Banco Central prevê alta de 2,1% no PIB de 2022 e de 4,7% neste ano

Atualizado: 30 de set. de 2021

Em Relatório Trimestral de Inflação, o BC diz que indicadores econômicos recentes sugerem continuidade da evolução positiva da atividade, mas cita riscos


Homem caminha em frente à sede do Banco Central em Brasília29/10/2019REUTERS/Adriano Machado


O Banco Central divulgou nesta quinta-feira (30), pela primeira vez, sua previsão para a economia do ano que vem. A autoridade monetária vê alta de 2,1% do PIB (Produto Interno Bruto) de 2022 e, para este ano, de 4,7% ante a previsão anterior de 4,6%, divulgada em junho.

Em seu Relatório Trimestral de Inflação, o BC diz que indicadores econômicos recentes sugerem continuidade da evolução positiva da atividade doméstica, que contempla recuperação robusta do crescimento da economia ao longo do segundo semestre.


“No curto prazo, choques de oferta afetam negativamente atividade e consumo. Adicionalmente, o ciclo de aperto monetário, cujos efeitos devem ser sentidos principalmente em 2022, tende a diminuir o ritmo de fechamento do hiato”

Diz ainda que a continuidade do arrefecimento da pandemia e os níveis de confiança maiores que os vigentes há três meses favorecem a recuperação da atividade e do mercado de trabalho.

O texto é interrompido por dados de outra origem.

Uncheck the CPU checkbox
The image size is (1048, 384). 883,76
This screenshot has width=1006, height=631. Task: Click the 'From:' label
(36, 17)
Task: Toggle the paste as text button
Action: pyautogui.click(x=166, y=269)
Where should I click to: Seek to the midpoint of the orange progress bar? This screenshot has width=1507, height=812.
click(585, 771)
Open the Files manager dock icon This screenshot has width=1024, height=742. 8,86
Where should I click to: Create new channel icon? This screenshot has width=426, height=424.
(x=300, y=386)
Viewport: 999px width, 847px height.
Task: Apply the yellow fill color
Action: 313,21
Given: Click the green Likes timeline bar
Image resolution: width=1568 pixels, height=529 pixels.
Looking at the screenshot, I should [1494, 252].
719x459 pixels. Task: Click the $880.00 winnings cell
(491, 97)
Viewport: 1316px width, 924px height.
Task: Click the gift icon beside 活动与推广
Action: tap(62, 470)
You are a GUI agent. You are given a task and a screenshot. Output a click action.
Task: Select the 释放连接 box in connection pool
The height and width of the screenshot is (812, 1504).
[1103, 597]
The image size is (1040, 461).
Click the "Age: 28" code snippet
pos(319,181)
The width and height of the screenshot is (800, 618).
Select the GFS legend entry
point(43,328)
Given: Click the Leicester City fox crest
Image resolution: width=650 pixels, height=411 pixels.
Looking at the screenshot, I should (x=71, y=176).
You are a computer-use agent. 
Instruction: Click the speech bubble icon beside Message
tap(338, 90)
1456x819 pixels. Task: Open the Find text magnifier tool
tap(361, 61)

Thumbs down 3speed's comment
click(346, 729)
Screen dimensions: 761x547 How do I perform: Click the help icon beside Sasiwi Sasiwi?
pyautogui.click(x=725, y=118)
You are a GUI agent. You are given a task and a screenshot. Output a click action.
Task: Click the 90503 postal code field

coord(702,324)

Em horizonte mais amplo, a normalização da cadeia de insumos industriais, mesmo que apenas gradual, também deve ter efeitos positivos sobre o crescimento, ressalta, assim como preços internacionais de commodities ainda elevados, o que é positivo para o agronegócio e para a indústria extrativa, diz.

Apesar desses pontos positivos, o BC destaca alguns fatores que podem restringir o ritmo de recuperação no segundo semestre deste ano e durante 2022.

“No curto prazo, choques de oferta afetam negativamente atividade e consumo. Adicionalmente, o ciclo de aperto monetário, cujos efeitos devem ser sentidos principalmente em 2022, tende a diminuir o ritmo de fechamento do hiato”, diz.

Na visão do mercado, refletida no Boletim Focus, que reúne a estimativa de mais de 100 instituições, a economia deve crescer 1,53% no ano que vem ante 2% previstos há quatro semanas.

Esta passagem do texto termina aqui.